START RECORDS FOR THE TASK

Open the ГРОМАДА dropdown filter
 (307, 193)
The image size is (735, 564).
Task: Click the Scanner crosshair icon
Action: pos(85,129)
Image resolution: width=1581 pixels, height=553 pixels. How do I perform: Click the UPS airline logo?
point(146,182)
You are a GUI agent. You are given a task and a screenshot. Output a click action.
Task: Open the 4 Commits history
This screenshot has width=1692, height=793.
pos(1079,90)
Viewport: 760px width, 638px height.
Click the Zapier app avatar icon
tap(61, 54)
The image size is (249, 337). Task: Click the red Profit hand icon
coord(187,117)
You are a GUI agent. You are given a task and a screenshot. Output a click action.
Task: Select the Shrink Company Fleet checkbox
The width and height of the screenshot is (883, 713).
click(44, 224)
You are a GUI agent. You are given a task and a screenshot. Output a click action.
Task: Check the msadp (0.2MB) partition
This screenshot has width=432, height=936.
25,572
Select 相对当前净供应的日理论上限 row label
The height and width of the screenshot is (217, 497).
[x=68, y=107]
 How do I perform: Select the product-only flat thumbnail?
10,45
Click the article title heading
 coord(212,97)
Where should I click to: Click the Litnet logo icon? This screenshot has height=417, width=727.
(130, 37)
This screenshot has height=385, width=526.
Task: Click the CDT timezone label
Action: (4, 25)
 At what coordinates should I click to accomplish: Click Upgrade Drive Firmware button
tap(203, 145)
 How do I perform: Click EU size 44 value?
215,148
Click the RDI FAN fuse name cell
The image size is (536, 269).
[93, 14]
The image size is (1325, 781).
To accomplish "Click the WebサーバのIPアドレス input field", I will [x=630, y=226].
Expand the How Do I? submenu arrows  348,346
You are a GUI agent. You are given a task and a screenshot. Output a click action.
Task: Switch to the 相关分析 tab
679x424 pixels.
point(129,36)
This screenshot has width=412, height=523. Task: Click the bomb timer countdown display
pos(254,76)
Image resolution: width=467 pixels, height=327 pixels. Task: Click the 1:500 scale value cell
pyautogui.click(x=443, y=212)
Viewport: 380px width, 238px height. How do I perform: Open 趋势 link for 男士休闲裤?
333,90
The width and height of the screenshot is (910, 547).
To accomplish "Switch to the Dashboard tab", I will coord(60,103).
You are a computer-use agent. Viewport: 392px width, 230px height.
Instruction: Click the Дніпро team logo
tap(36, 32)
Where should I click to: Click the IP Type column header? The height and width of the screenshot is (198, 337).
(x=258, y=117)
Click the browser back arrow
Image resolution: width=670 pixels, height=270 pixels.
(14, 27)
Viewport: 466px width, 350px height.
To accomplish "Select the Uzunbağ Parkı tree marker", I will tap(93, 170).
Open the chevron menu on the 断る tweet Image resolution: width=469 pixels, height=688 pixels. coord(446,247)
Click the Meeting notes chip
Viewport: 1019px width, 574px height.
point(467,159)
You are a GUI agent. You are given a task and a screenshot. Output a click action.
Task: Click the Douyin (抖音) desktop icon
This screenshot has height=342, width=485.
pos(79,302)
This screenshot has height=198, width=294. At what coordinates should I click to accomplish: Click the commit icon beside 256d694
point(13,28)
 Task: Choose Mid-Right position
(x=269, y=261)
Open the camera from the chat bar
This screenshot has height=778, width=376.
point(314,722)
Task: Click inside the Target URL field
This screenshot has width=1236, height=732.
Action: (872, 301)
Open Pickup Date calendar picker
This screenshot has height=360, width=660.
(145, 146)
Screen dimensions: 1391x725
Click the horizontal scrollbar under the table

END RECORDS FOR THE TASK

= TASK =
The exact lines from the one containing "Task: Click the Douyin (抖音) desktop icon" through the end of the listing above are the expected output; include nothing else.

= RESPONSE BELOW =
Task: Click the Douyin (抖音) desktop icon
This screenshot has height=342, width=485.
pos(79,302)
This screenshot has height=198, width=294. At what coordinates should I click to accomplish: Click the commit icon beside 256d694
point(13,28)
 Task: Choose Mid-Right position
(x=269, y=261)
Open the camera from the chat bar
This screenshot has height=778, width=376.
point(314,722)
Task: Click inside the Target URL field
This screenshot has width=1236, height=732.
Action: (872, 301)
Open Pickup Date calendar picker
This screenshot has height=360, width=660.
(145, 146)
Screen dimensions: 1391x725
Click the horizontal scrollbar under the table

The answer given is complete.